Disclaimer Rules for Large Internet Ads

Under the new regulation, large digital ads must include the full “Paid for by …” disclaimer according to the following requirements:

  1. for internet communications with text or graphic components, including the required written disclaimer, such that the disclaimer can be viewed on the face of the ad without the viewer taking any further action;
  2. be of sufficient type size to be clearly readable by the recipient of the communication; and
  3. be displayed with a reasonable degree of color contrast between the background and the disclaimer’s text.

Suppose the internet ad is a video ad. In that case, the disclaimer must be visible for at least 4 seconds and appear in the video without the recipient of the communication taking any action. The disclaimer must be included within the audio component of the communication for an internet ad with an audio component and no video, graphic, or text components.

Disclaimer Rules for Small Digital Ads

The greatest change in regulation applies to small digital ads. This was the issue that the agency has struggled to resolve for over a decade. To clarify how the disclaimer requirements apply to paid internet ads that are not capable of including a full disclaimer due to character or space constraints intrinsic to the advertising product or medium – i.e., small digital ads – the FEC’s new rule permits the ad sponsor to employ an “Adapted Disclaimer.” Use of an adapted disclaimer is permissible when the full disclaimer “cannot be provided or would occupy more than 25 percent of the communication due to character or space constraints intrinsic to the advertising product or medium.” The Commission has chosen not to specify how to measure the 25 percentage point (i.e., by pixels, seconds, characters, etc.) so that the rule may remain flexible as new technologies are developed and that speakers may use the most appropriate measurement for their communication.

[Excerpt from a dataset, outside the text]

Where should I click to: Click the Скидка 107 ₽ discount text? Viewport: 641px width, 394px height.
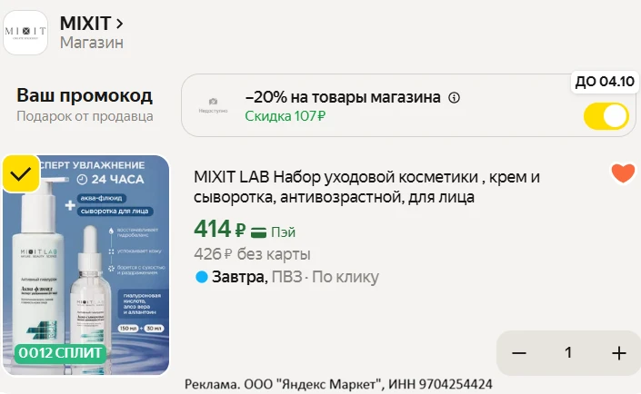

“Adapted Disclaimers” for small digital ads must comply with the following rules:

  1. a clear statement that the internet ad is paid for and identify the person(s) who paid for the ad using the sponsor’s full name or a commonly understood abbreviation or acronym by which the sponsor is known;
  2. a clear and conspicuous, visible or audible, indicator (words, image, sound, symbol or icon) to the viewer that s/he may read, observe, or listen to a full disclaimer through a technological mechanism that is one touch away;
  3. a technological mechanism that enables the person reading, observing, or listening to the ad to read, observe, or listen to a full disclaimer after no more than one action by the viewer, which can be (but is not limited to) a hover-over text, pop-up screens, scrolling text, rotating panels, or hyperlink to a landing page.

Other Clarifications

In adopting these provisions, the FEC expressly is not applying the stand-by-your-ad requirements to internet communications because those rules apply solely to television and radio ads.

The new regulation also updates the technologies encompassed in regulated paid advertising. The old regulation covered paid advertisements on third-party “websites,” while the new regulation expands coverage to any third-party “website, digital device, application, or advertising platform.” Because these technologies were assumed to be covered under the existing regulation’s reference to “website,” they are not considered substantive changes in the regulation but rather a clarification.

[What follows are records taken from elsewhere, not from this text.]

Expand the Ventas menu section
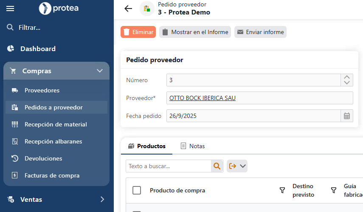Viewport: 363px width, 212px height. 102,199
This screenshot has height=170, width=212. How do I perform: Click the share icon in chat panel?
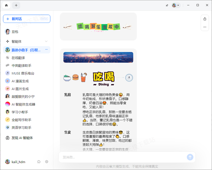[x=205, y=19]
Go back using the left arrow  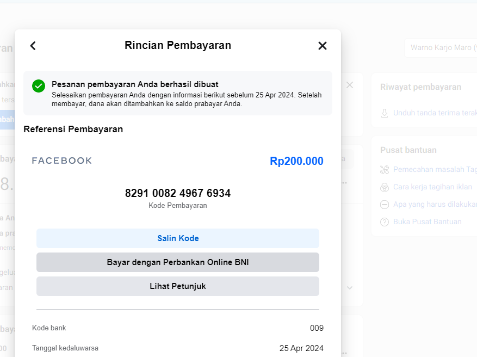[33, 46]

Additional Interpretative Statements by Individual Commissioners

The vote to adopt the new rules was accompanied by two contemporaneous statements by individual Commissioners. Commissioner Sean Cooksey made clear that the new disclaimer rules do not entirely remove the applicability of the “small items exemptions” (wholly exempting a communication from carrying any disclaimer) for “small-item advertisements and communications for which disclaimers are impracticable, such as with exceptionally short video clips.” That reference appears to apply to brief videos such as 5-second paid video ads. Likewise, Chairman Allen Dickerson and Commissioner Trey Trainor issued a statement underscoring that “the impracticable and small item exemptions serve as backstops within our regulations … and they apply by extension to all media formats regulated by the Commission, including internet advertisements.” These statements indicate that three commissioners will continue to exempt some very small or very brief digital ads even from the new Adapted Disclaimer rule.

More Rules To Come?

The FEC announced that it has not completed its work on internet regulations. At the same meeting, the FEC opened the door for additional rules on internet advertising. The agency issued a Notice of Proposed Rulemaking (“NPRM”) inviting comments on a proposal to expand the definition of regulated “internet public communications” to include political messages “promoted for a fee” on another person’s website, application or platform. The agency has posited three examples of potential changes to the definition of regulated internet communications:

  1. Payments to Influencers or Employees to Disseminate Internet Messages: a person is paid to republish content containing express advocacy or soliciting a contribution on a third party’s website, digital device, application, or advertising platform in order to increase the circulation or prominence of that content;
  2. Payments to Advertising Platforms to Boost Internet Messages: a website, digital device, application, or advertising platform is paid directly to “boost” or expand the scope of viewership of content containing express advocacy or soliciting a contribution in order to increase the circulation or prominence of that content; and
  3. Payments to Produce Internet Messages That are Disseminated on Third-Party Sites: a person is paid to create or generate content containing express advocacy or soliciting a contribution, which then appears on a third party’s website, digital device, application, or advertising platform. (Note that this category might be interpreted to mandate disclosure and other regulation of the production costs for communications that are otherwise unregulated by the FEC – e.g., Internet videos posted for free on YouTube.com.)

The comment period will be for thirty (30) days after the Notice is published in the Federal Register. Any organization interested in regulating payments to “promote” political messages on the internet should submit comments.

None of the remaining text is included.